Exercise text
[Start of section]

Babies born in secret
MOTHERS are giving birth secretly for fear of having their babies taken away from them, a parliamentary report has found.
Unborn babies flagged as at-risk - their mothers often young and with drug and alcohol and mental health problems - were disappearing from the system because there was no way of tracking them, the report said.
Committee members expressed concern women were "giving birth out in the bush".
Tasmania's child protection system was failing children and parents, the 288-page House of Assembly Select Committee Inquiry into Child Protection report released yesterday said.
The committee, which made 176 recommendations, also found a separate inquiry into the prostitution of a 12-year-old girl was not needed.
But it said: "The Attorney-General must immediately take such steps as required to satisfy himself that the decision of the Director of Public Prosecutions to not prosecute other alleged offenders against the 12-year-old child was appropriate."
Among findings and recommendations are:
- A growing number of children whose births were not registered
- No parent should be denied legal help over custody after child is removed
- Many children in out-of-home care were not regularly at school and half surveyed said they had nobody to turn to for homework help
- A pilot specialised youth magistrate should be extended.
- The committee recommended more early intervention for unborn and young babies.
"If an unborn baby alert is placed on an at-risk mother, there must be a tracking system to notify if the mother has not presented to a hospital for the birth," the report recommended.
The Salvation Army had reported they were seeing more children whose births were not registered.
Liberal MP Jacquie Petrusma queried the Department of Health and Human Services.
"Some of these 16-year-olds must be giving birth out in the bush because these kids are suddenly arriving into the system when they are months old."
The DHHS staffer said: "If we communicate there is an alert in place, we need to weigh up the possibility of the mother fleeing and hiding away from Child Protection."
The report urged that parents who had had babies removed at birth needed support.

[End of section]

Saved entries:
[Start of section]

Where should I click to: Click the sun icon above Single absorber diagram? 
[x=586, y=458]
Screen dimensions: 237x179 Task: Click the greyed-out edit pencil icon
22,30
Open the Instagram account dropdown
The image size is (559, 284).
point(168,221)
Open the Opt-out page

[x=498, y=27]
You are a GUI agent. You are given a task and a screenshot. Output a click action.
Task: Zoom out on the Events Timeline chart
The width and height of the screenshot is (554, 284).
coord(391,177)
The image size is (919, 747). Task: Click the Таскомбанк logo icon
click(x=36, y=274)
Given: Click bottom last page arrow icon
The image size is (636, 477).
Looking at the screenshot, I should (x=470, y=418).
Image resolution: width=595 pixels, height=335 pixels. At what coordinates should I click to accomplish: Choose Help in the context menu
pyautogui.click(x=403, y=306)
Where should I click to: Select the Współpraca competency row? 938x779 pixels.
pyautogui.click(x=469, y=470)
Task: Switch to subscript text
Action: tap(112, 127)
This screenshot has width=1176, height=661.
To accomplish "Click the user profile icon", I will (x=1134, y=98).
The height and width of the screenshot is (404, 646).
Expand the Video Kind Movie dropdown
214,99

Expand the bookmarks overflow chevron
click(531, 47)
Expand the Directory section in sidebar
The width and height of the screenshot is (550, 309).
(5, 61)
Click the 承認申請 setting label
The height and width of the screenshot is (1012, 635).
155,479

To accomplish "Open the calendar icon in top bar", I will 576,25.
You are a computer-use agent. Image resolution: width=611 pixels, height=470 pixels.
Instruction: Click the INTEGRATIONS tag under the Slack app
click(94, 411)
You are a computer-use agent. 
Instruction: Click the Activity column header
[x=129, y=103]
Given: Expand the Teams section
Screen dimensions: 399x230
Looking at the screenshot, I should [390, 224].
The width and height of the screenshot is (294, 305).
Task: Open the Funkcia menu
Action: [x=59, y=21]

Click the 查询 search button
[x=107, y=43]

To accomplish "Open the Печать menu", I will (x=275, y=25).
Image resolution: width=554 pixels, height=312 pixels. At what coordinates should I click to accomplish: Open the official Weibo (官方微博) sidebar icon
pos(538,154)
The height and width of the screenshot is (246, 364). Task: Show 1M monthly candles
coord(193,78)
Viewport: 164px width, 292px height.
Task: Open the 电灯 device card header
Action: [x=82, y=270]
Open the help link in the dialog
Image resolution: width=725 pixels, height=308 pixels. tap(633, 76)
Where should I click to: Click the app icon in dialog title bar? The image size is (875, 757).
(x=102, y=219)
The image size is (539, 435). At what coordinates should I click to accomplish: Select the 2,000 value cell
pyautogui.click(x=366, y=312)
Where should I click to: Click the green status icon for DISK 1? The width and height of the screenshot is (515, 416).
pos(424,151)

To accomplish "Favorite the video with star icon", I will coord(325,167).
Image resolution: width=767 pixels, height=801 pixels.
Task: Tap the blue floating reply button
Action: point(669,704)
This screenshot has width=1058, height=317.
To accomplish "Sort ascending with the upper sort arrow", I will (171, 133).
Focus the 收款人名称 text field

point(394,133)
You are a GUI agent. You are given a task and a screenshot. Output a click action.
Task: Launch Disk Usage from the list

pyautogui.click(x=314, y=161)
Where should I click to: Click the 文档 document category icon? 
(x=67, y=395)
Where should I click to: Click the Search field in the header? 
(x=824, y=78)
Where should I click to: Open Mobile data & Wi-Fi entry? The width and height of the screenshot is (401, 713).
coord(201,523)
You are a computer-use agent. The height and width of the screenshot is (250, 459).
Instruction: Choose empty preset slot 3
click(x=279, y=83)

[End of section]

Tasks to carry out
- a) According to the article on secret births, how many recommendations did the committee make?
- b) Write out the part of the article on secret births word for word, starting with "Among findings and" and going on through "should be extended.".
The material above stands apart from the article on secret births.

Answers below
- a) 176

- b)
Among findings and recommendations are:
- A growing number of children whose births were not registered
- No parent should be denied legal help over custody after child is removed
- Many children in out-of-home care were not regularly at school and half surveyed said they had nobody to turn to for homework help
- A pilot specialised youth magistrate should be extended.